B Team

This post at Captain's Quarters — suggesting that the bombers were implementing the plan which had been previously foiled with the arrest of Naeem Noor Khan — reinforces something I had in mind while writing the piece below, but didn't actually state.

It strikes me that the bombers' tactics were formulated to be maximally simple and, above all else, to minimise the chances of being interfered with.

Once the explosives had been made and made into bombs, the operation was carried out in as few hours as possible. Drive down from Leeds, dump the car in Luton, get on a train to King's Cross, spread out a little and blow up. There are many refinements that might have increased the impact or reduced the amount of intelligence available afterwards, — getting on tube trains coming in to King's Cross rather than away from it, heading for a high-profile target, say Westminster or Canary Wharf, staggering the explosions over hours or even days, or simply hiding the car somewhere rather than leaving it in the station car park, but if one of the four was already suspected by the security services from a year ago, then any delay at all might have provided the opportunity for the authorities to spot what was happening.
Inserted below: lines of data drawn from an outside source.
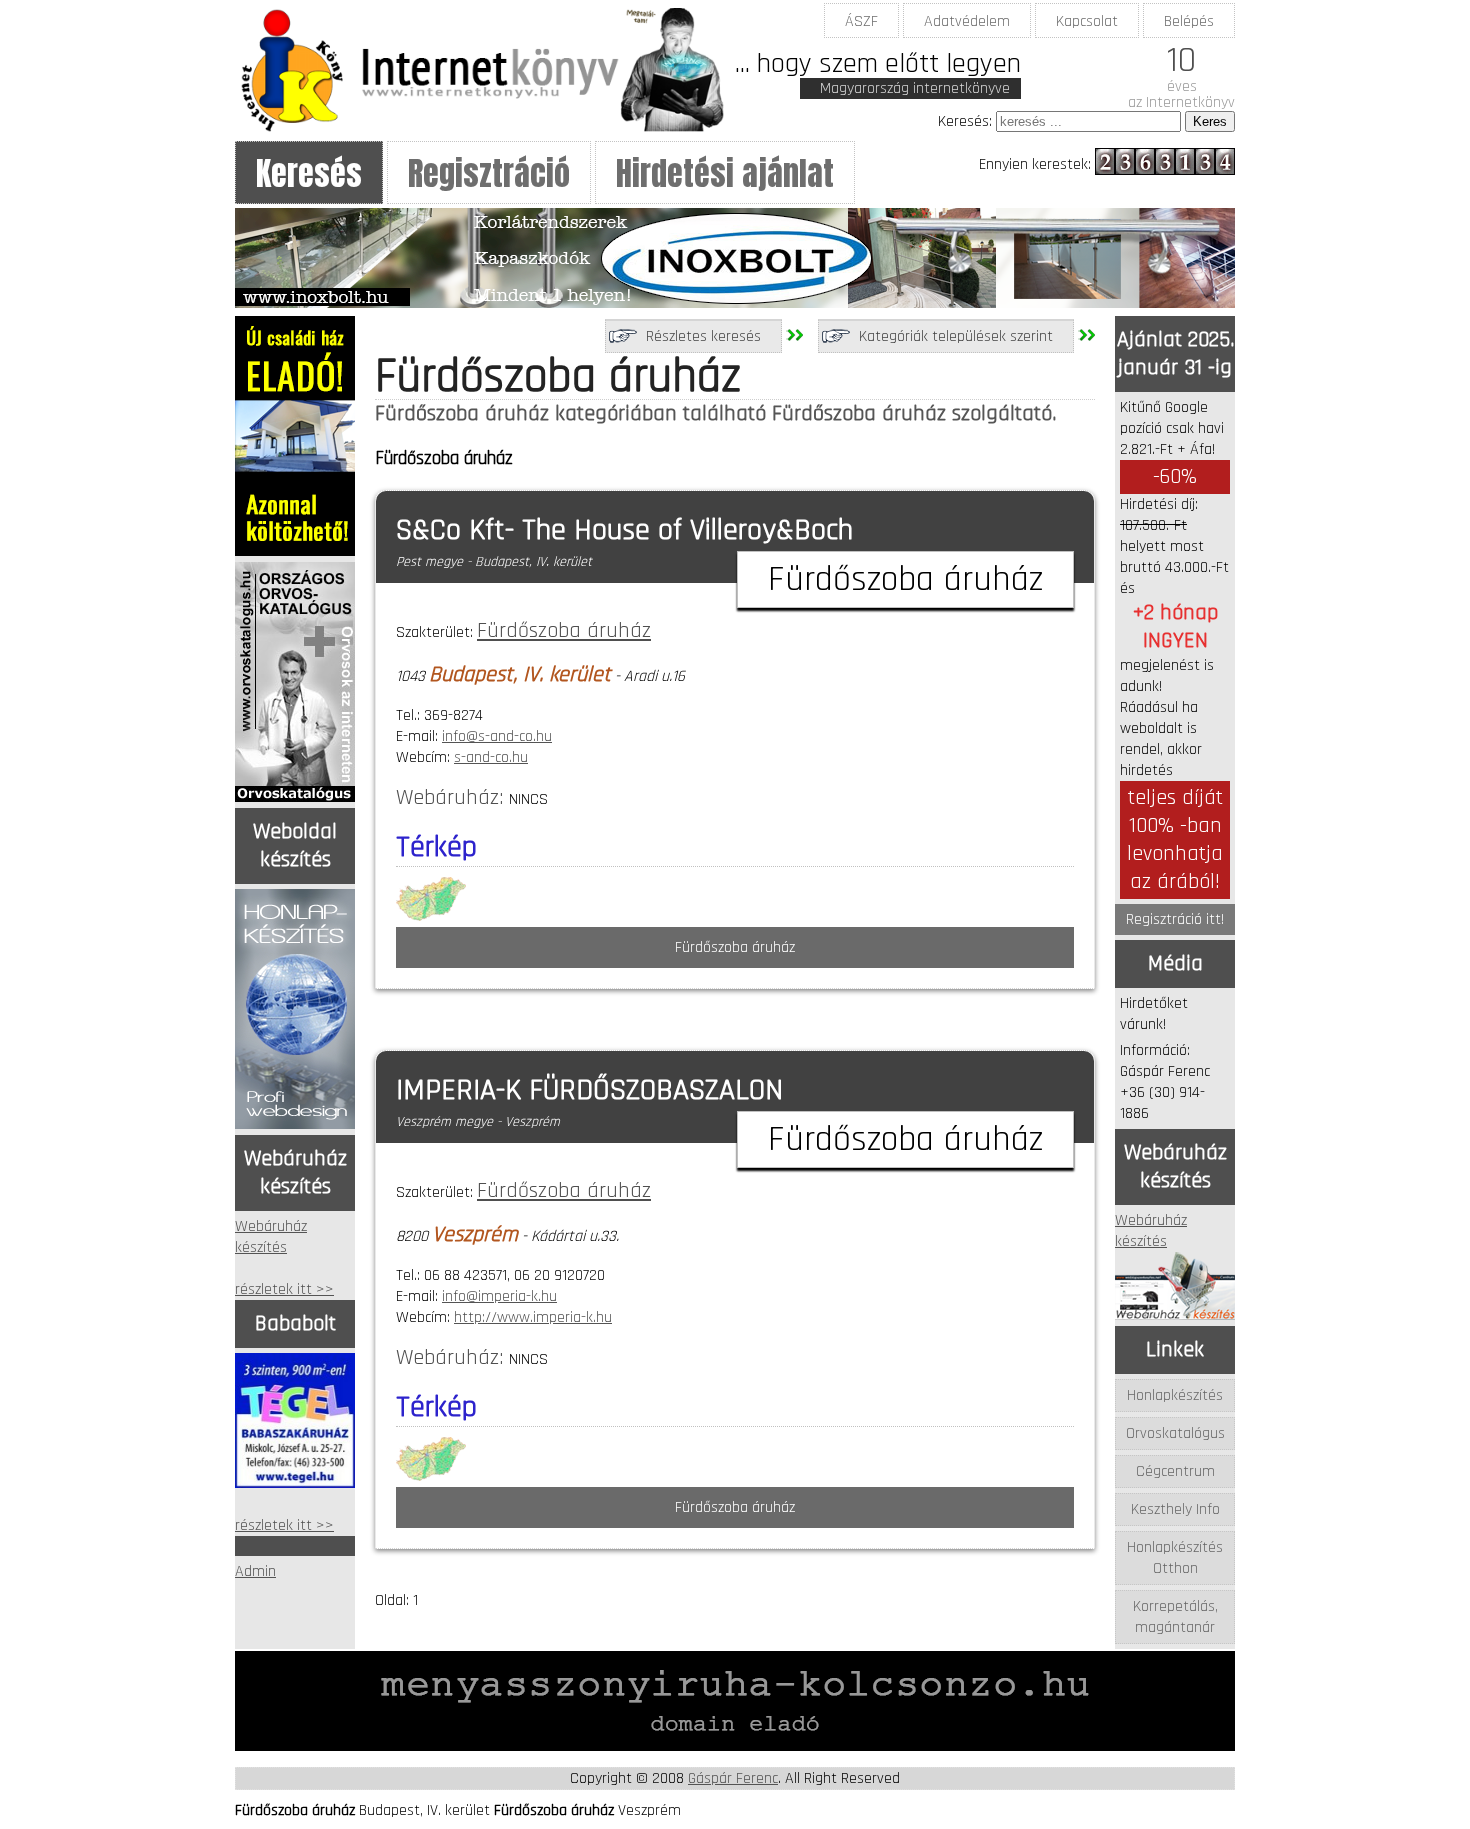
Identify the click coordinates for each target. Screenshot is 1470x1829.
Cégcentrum (1175, 1471)
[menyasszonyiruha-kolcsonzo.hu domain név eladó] (735, 1746)
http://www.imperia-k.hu (533, 1317)
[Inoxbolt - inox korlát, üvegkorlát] (735, 303)
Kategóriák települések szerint (956, 336)
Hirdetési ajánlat (725, 173)
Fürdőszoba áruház (564, 631)
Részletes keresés (703, 336)
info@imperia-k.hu (499, 1296)
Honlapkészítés (1175, 1395)
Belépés (1189, 21)
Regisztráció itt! (1175, 919)
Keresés (309, 173)
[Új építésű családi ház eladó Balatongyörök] (295, 551)
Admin (255, 1571)
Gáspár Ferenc (733, 1778)
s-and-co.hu (491, 757)
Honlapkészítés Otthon (1175, 1558)
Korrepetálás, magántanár (1175, 1617)
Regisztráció (489, 173)
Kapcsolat (1087, 21)
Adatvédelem (967, 21)
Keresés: (965, 121)
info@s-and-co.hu (497, 736)
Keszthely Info (1175, 1509)
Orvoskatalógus (1175, 1433)
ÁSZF (861, 21)
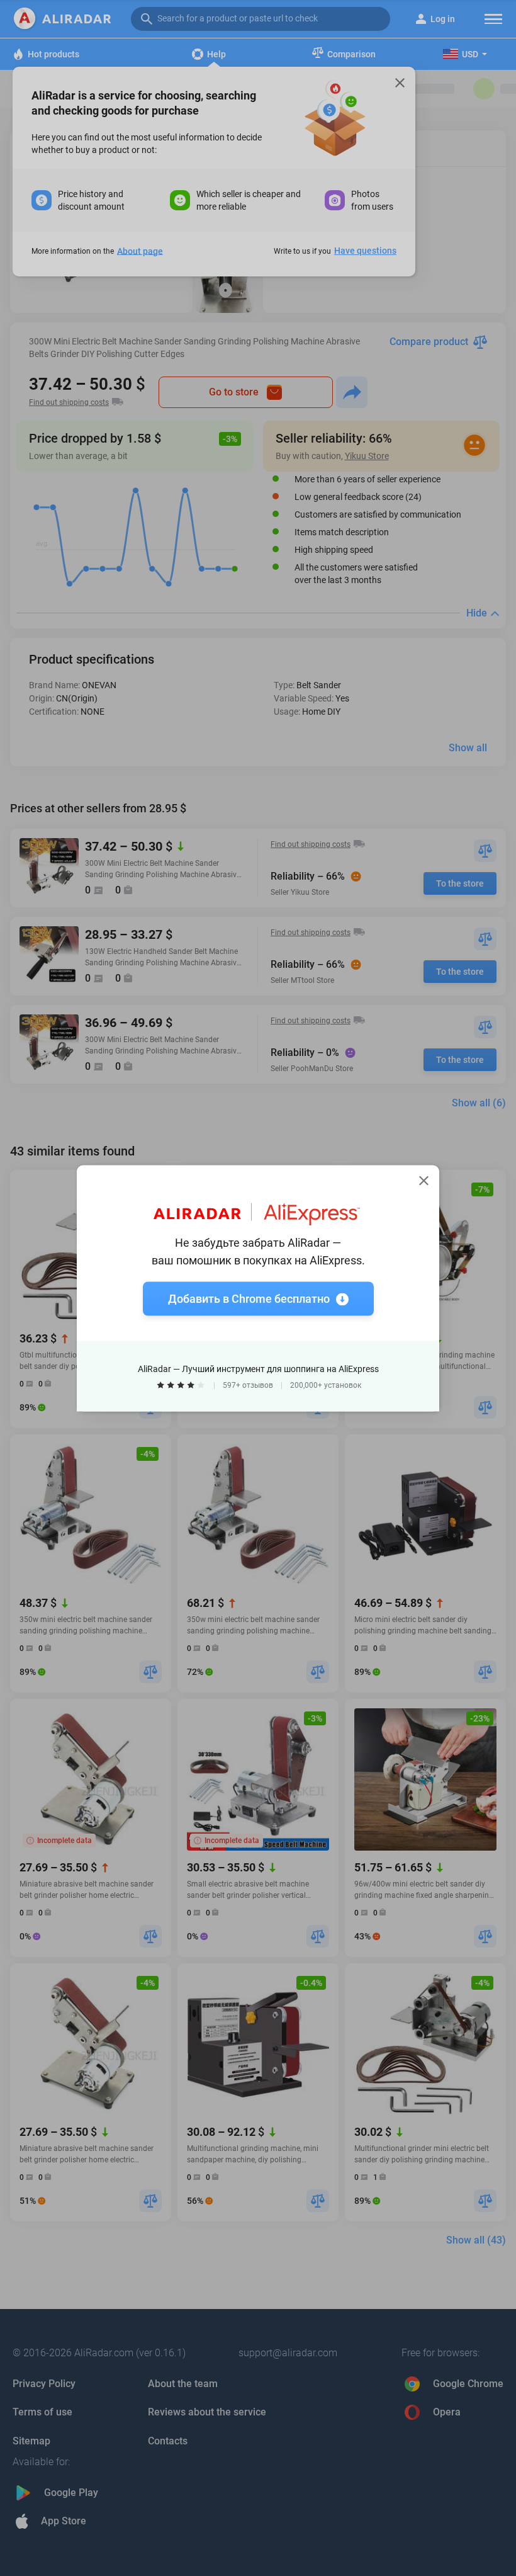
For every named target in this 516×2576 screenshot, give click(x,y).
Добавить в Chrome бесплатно (249, 1298)
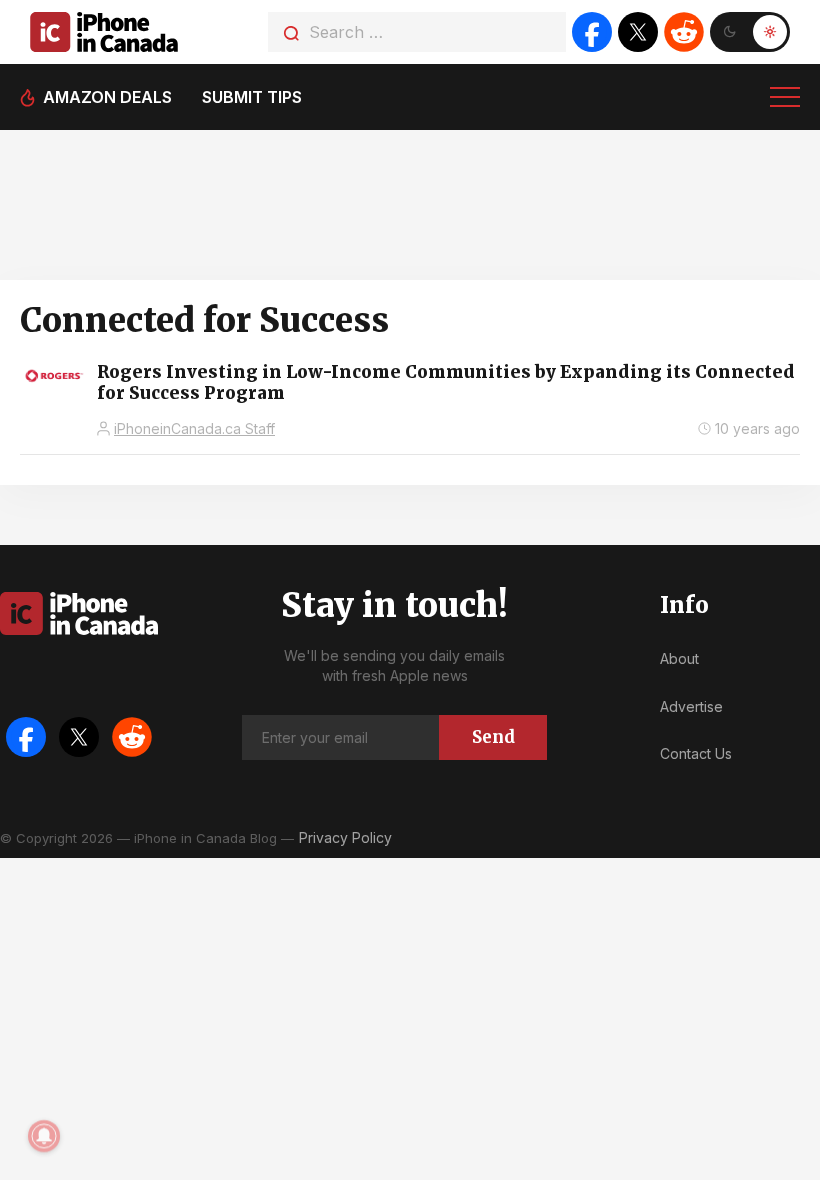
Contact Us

As it was, they might have been followed by police the whole way, and would quite possibly have still managed to cause as much damage as they did. (Not that I'm suggesting they were followed, but they might have feared they could be under surveillance).

This suggested to me that the plot was very small in terms of personnel (which is somewhat contradicted by this new report), and, along with other things, that the terrorists are weak, only able with the greatest difficulty and after several failed attempts to achieve any kind of successful operation, and that a suicide mission not just for the bombers but for their cell as a whole, which is being rapidly rolled up.